Would you copy, word for word, each line from the one with "The height and" to the end of the listing below, skipping all pictures?

== == ==

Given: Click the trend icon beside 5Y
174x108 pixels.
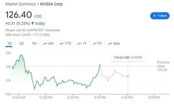Looking at the screenshot, I should pos(95,43).
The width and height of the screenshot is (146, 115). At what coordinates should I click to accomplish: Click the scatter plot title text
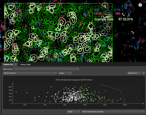74,80
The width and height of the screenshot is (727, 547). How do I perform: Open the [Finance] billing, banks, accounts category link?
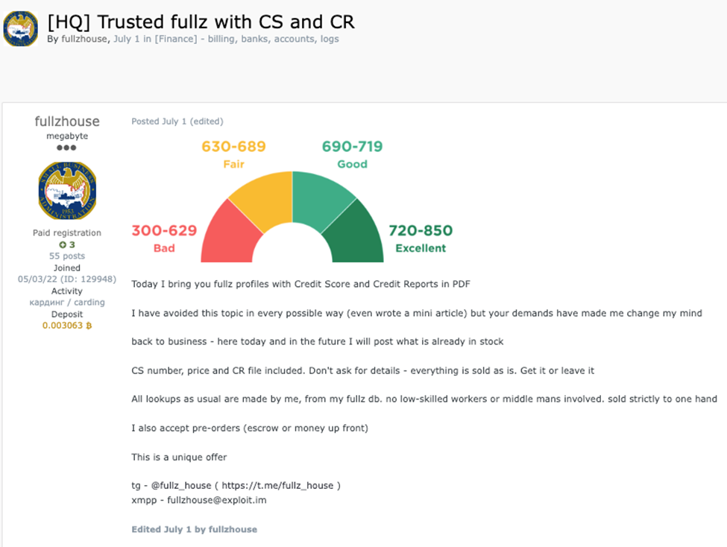pos(247,39)
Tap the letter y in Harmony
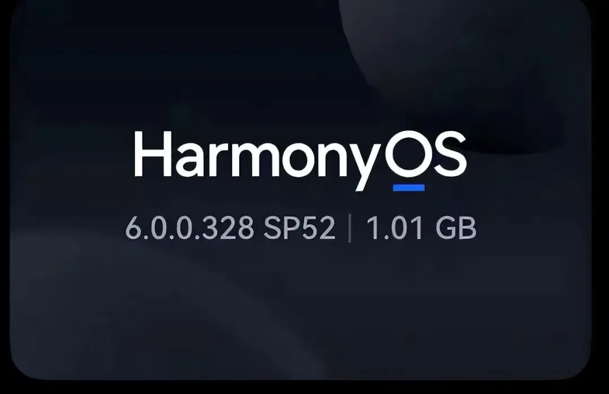Screen dimensions: 609x394 click(x=366, y=166)
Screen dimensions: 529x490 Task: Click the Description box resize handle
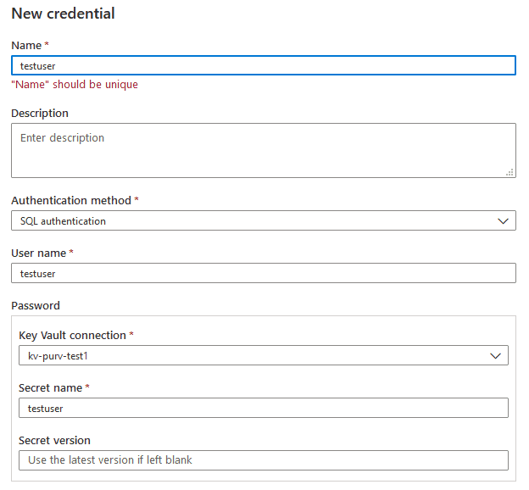(x=510, y=172)
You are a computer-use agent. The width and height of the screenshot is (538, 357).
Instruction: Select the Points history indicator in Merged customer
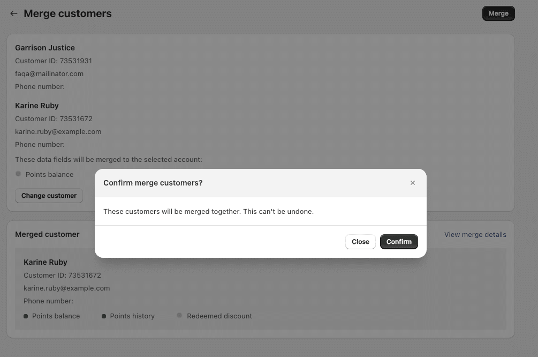click(x=104, y=316)
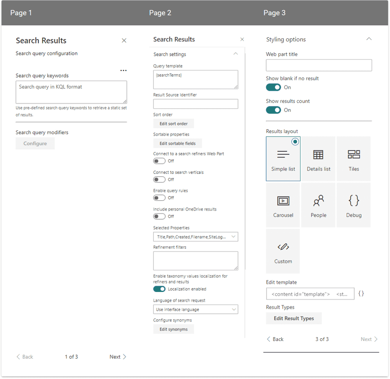This screenshot has width=390, height=379.
Task: Click Back on page 3 of 3
Action: tap(275, 339)
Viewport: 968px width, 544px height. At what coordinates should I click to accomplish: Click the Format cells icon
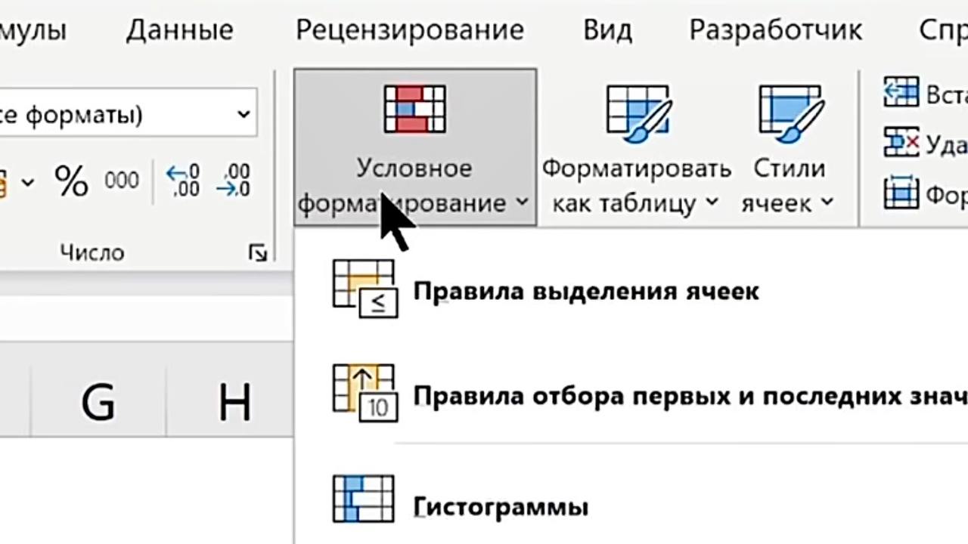(901, 193)
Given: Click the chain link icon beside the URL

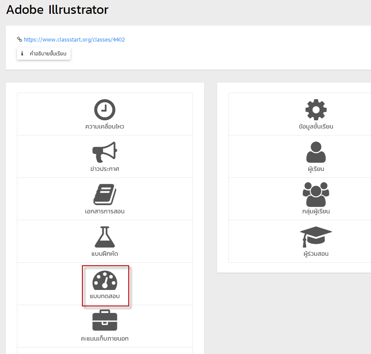Looking at the screenshot, I should (20, 39).
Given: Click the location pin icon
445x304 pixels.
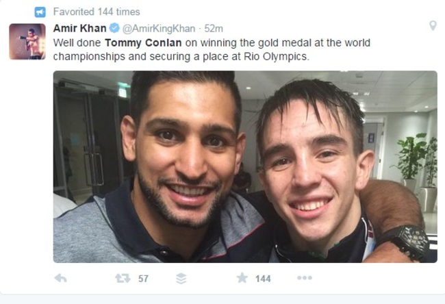Looking at the screenshot, I should (x=433, y=26).
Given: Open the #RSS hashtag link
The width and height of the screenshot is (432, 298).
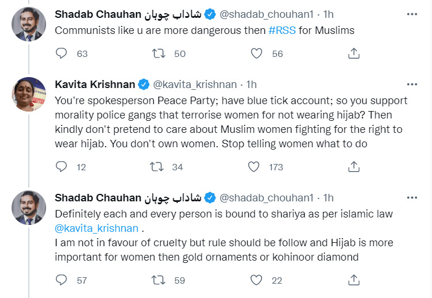Looking at the screenshot, I should [x=282, y=30].
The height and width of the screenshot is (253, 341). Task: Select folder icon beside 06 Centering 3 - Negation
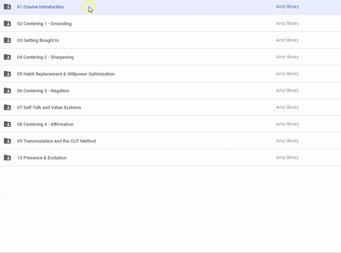click(x=7, y=91)
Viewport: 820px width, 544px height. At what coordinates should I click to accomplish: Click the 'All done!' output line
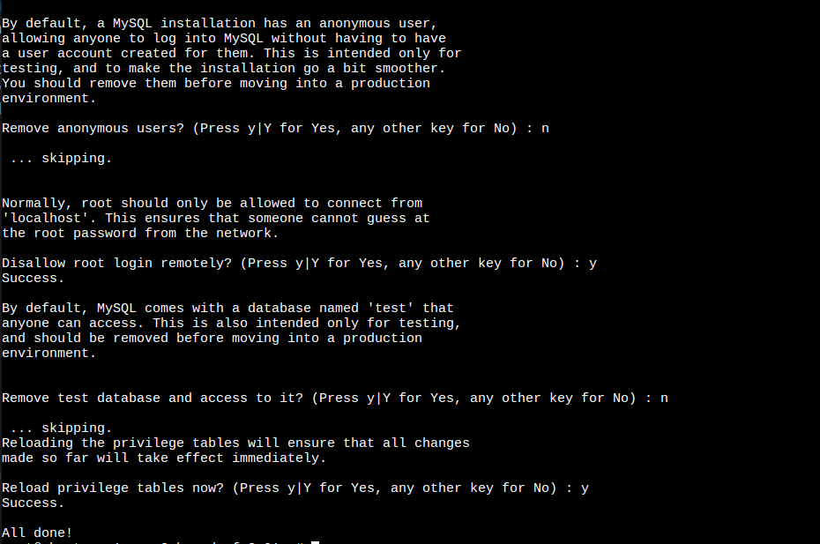37,533
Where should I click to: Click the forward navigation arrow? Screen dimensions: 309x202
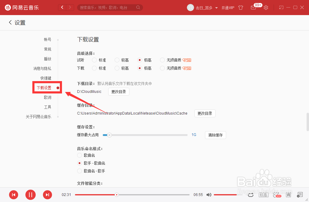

== == ==

▶ WRITTEN RESPONSE:
The height and width of the screenshot is (253, 341). Task: Select folder icon beside 06 Centering 3 - Negation
click(x=7, y=91)
Viewport: 820px width, 544px height. At what coordinates should I click to accomplish: Click the 'All done!' output line
37,533
Where should I click to: Click the forward navigation arrow? Screen dimensions: 309x202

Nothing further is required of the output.